DATA LISTING:
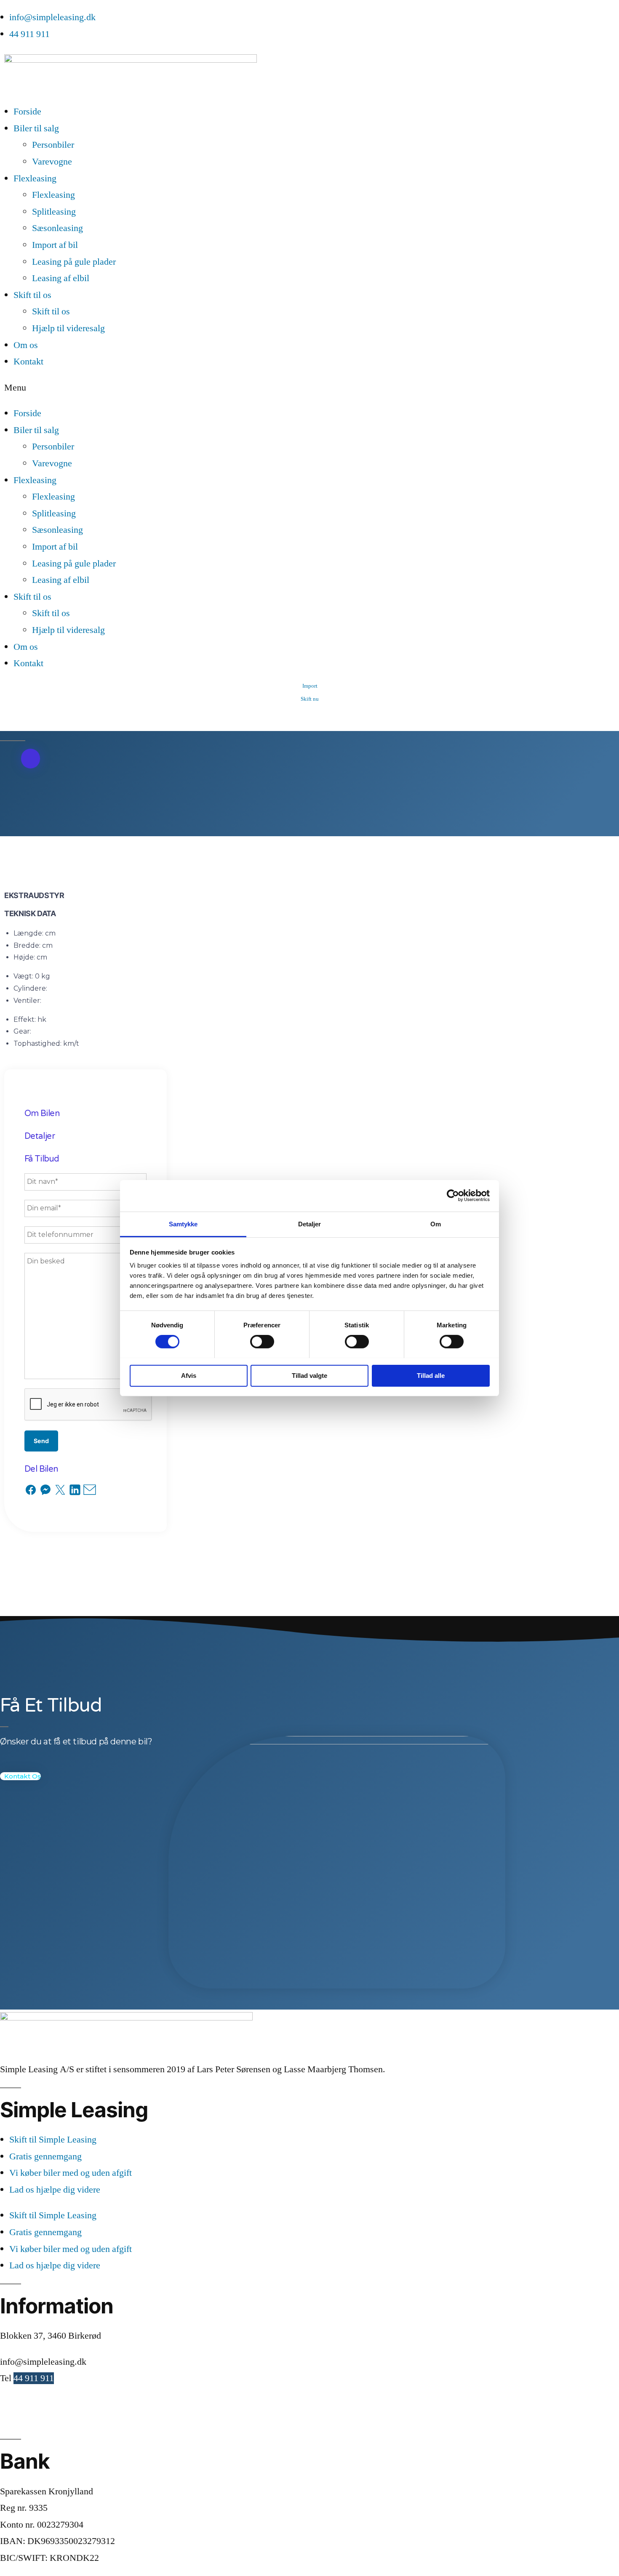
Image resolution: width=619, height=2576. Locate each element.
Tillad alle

---

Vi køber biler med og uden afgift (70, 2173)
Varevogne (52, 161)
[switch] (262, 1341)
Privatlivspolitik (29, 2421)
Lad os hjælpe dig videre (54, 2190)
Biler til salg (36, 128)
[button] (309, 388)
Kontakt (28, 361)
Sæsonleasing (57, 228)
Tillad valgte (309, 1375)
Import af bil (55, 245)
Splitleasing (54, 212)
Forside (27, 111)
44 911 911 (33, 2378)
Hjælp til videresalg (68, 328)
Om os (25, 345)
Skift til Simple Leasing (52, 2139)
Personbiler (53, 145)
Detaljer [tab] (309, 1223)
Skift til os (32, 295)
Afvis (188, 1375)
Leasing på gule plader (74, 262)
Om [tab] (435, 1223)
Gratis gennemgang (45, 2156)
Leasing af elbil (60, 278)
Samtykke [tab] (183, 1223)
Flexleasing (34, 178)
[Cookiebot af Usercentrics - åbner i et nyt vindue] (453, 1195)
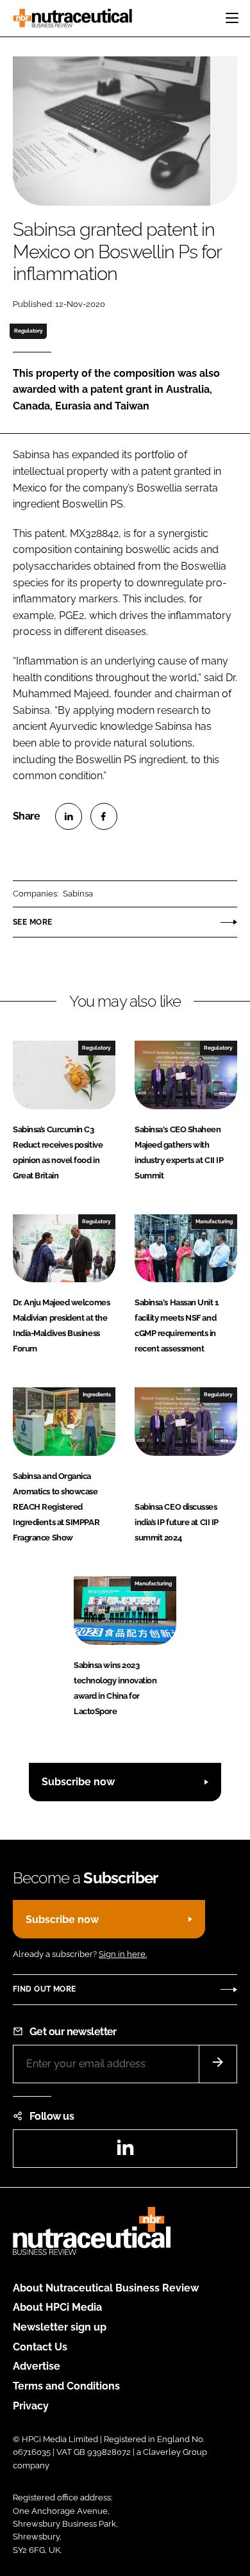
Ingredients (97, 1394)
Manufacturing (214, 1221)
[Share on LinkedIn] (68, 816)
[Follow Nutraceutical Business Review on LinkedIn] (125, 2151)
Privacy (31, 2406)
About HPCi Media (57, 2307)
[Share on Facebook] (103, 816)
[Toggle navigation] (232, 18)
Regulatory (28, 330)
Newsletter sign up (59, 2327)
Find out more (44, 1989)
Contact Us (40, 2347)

...

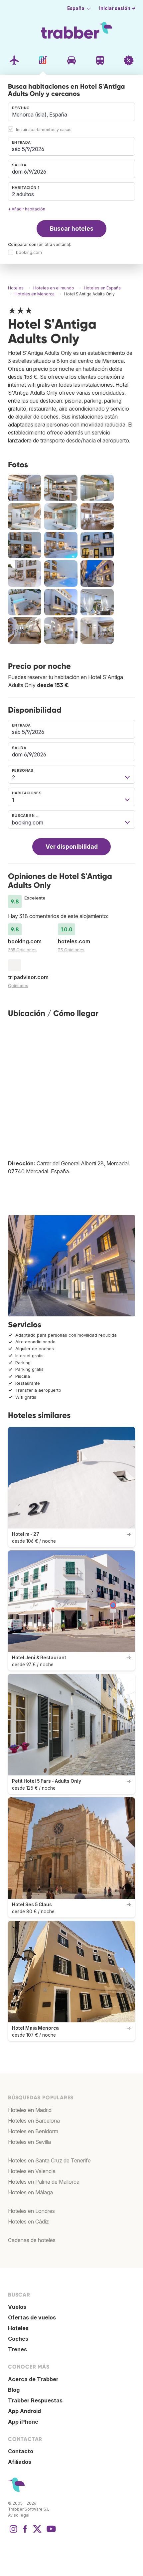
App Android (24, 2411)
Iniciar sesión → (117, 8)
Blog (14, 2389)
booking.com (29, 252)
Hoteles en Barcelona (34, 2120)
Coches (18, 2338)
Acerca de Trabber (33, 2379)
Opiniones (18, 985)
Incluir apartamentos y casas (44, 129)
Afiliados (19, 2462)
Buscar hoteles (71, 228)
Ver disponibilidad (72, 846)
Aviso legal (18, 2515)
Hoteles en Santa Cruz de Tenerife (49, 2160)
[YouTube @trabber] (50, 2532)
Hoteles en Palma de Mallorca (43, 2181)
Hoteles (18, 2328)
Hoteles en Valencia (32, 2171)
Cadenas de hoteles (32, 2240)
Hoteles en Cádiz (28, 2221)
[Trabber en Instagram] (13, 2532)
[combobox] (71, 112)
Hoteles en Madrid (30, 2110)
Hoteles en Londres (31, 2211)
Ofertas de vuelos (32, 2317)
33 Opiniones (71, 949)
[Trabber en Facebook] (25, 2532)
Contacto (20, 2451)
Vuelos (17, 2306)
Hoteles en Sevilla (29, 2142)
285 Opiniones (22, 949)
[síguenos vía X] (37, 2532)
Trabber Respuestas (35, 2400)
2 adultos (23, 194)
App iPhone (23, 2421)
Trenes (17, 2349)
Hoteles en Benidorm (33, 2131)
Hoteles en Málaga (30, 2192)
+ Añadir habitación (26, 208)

WHAT YOU HAVE TO DO:
Reproduce word for word the material above, beginning with the line that contains "Hoteles en Madrid (30, 2110)" and ending with the line that contains "Trabber Respuestas (35, 2400)".

OUTPUT:
Hoteles en Madrid (30, 2110)
Hoteles en Londres (31, 2211)
Ofertas de vuelos (32, 2317)
33 Opiniones (71, 949)
[Trabber en Facebook] (25, 2532)
Contacto (20, 2451)
Vuelos (17, 2306)
Hoteles en Sevilla (29, 2142)
285 Opiniones (22, 949)
[síguenos vía X] (37, 2532)
Trabber Respuestas (35, 2400)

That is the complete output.